Я в этом деле вам подам совет!..

Верещагин уходил все дальше от сцены, от нацеленных на нее грузовиков с включенными фарами. Захлюпала под ногами непросохшая после дождя грязь. Последний раз он увидел Ольгу уже через головы самых дальних зрителей, сквозь поднимающиеся над ними частые папиросные дымки.

А Светильникова его не видела. Она играла радостно и легко и не замечала ни ночного осеннего холода, ни влажной обуви — и монах с лицом Пал Палыча склонялся над ней и произносил торжественно:


Умри, чтоб жить! И может быть твой брак

Отсрочен лишь?..

И губы его еще продолжали шевелиться, но последующие слова заглушил на минуту рев вертолета. Светильникова подняла глаза к небу — и увидела, как перемигиваются огоньки под удаляющейся тенью.
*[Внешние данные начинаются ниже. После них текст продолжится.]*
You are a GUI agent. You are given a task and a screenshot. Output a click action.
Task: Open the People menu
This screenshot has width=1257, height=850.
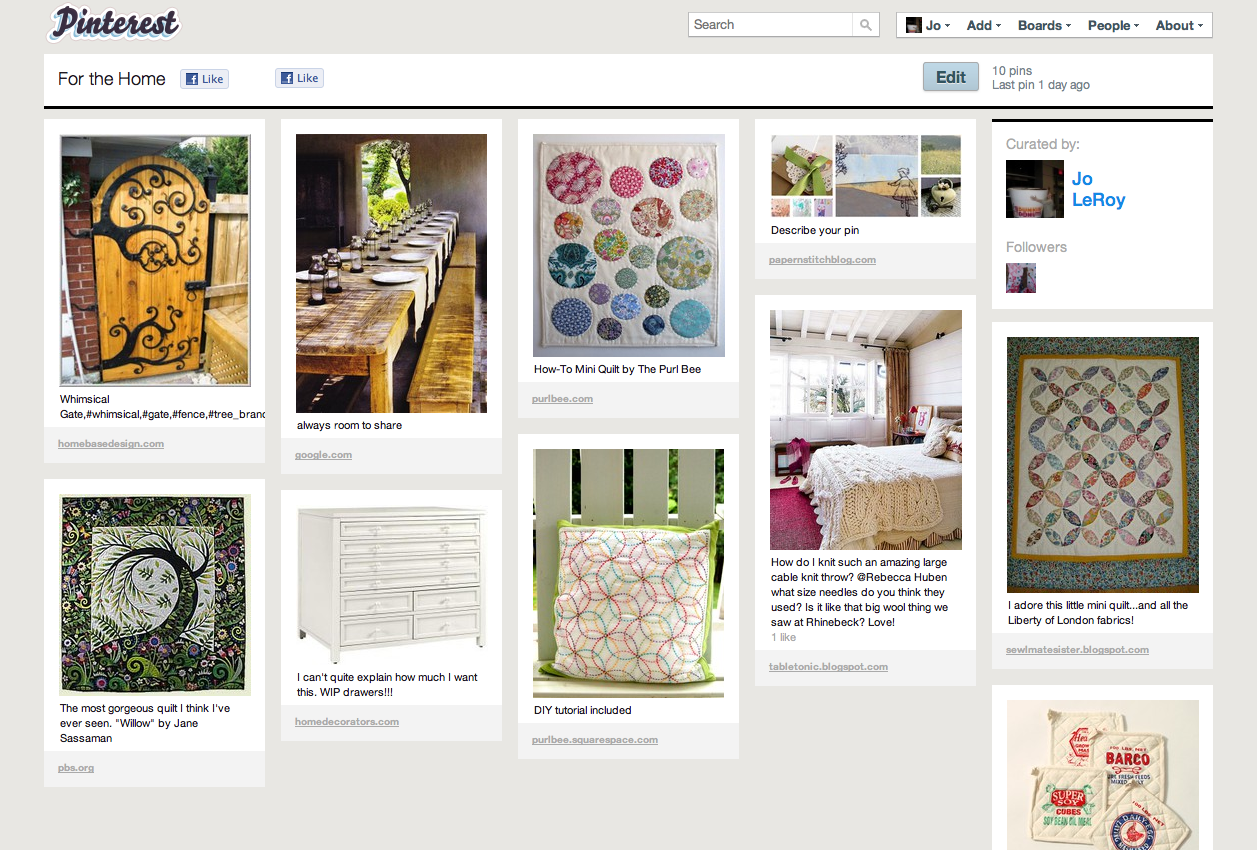[x=1113, y=26]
Автобус въехал в город на рассвете.

Изнутри он выглядел обжитым, как бы продолжением кулис: здесь так же висели на плечиках, свешивались с полок костюмы, громоздились коробочки с гримом и была та же доверительная, полусемейная закулисная обстановка, когда не кажется странным, что кто-то положил голову соседу на плечо и спит, а рядом кто-то повторяет роль, а кто-то рядом вяжет, а кто-то — ест или играет на гитаре. Правда, сейчас в автобусе было непривычно тихо, не слышно было ни смеха, ни анекдотов, потому что прошедшая ночь была тяжелой и переезд — долгим.

Светильникова достала из сумочки конверт, оглянулась на Пал Палыча, мгновение поколебалась — и решилась:

— Пал Палыч, только вам!.. Меня вызывают в Москву.

Пал Палыч взял протянутое письмо, молвил: «Ого!» при виде внушительного бланка, прочел — и вздохнул.

— Когда я у них в театре летом была — не удержалась… подала документы, на конкурс… И вот… Смешно? — Она видела, что Пал Палыч расстроен, и старалась говорить проще, небрежнее, с бесшабашной улыбкой. — А вдруг — чем черт не шутит, была не была, а, Пал Палыч?..

Автобус остановился, двое актеров направились к выходу, и помреж, проснувшись, напоминал им о дневной репетиции.

— А ему… сие ведомо? — спросил Пал Палыч.

Светильникова покачала головой.

— Не могла сказать… Но нам дальше нельзя так — между правдой и ложью…

— Какой ложью, Оленька?

— Я обещала, что — смирюсь. Неправда. Все время только и думаю: господи, неужели это — на всю жизнь, неужели теперь даже мечтать нельзя ни о чем?.. Значит, я не смирилась, нет — только затаилась до поры… Я знаю, вы меня осуждаете, Пал Палыч.

— Отчего же… — грустно глядя на бритый затылок Гриши, промолвил Пал Палыч. — Москва для актеров — земля обетованная.